Then it was over to MoMA for a preview and dinner for a new exhibition of Armando Reveron, the celebrated Venezuelan artist who is not well known in this country (although MoMA has owned some of his works since the early 1930s).
Reveron (1899-1954) is considered by many to be right up there with the great early European Modernists. John Elderfield who curated the show (which took more than 7 years to put together) has written the first catalogue in English on the painter (with Luis Perez-Oramas, and Glenn Lowry writing the Foreward) (available through Amazon).
The Show runs from 2/11 through 4/16/07 at the museum and it has all the making of a much talked about exhibition because Reveron is about to be discovered by many art lovers athough already known and revered by others.

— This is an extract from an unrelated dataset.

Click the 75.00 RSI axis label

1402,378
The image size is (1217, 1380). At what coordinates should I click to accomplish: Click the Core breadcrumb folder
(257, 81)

After the preview last night, there was a dinner in the museum’s atrium for more than two hundred guests. (Glorious Food catered.) A great number of the crowd were Latin American, including some very familiar New York names—Carolina and Reinaldo Herrera, Gustavo and Patty Cisneros, Dan and Estrelita Brodsky. So much so that at my table I was the only one who didn’t speak Spanish. And when I wasn’t speaking, all I could hear around me was Spanish.
Marie-Josee Kravis, who is the president of the museum’s board spoke about the artist and his importance in the Modernist movement. Mrs. Kravis who has a tremulous lilt to her soft voice is an economist by profession but also knows a great deal about the history of art. She presents her knowledge in a style (partly because of her voice) of a modest but knowledgeable teacher. She thanked all of the collectors and museum people in Venezuela who assisted in putting this together.
A subtext to everything and very much in the air last night is, of course, the current regime of Chavez who has now showed his cards and is traveling down that long and lost road of the government of Me, Myself, and I (for god and country of course). So it was quite an achievement that they were able to borrow the work of the great artist to exhibit in New York.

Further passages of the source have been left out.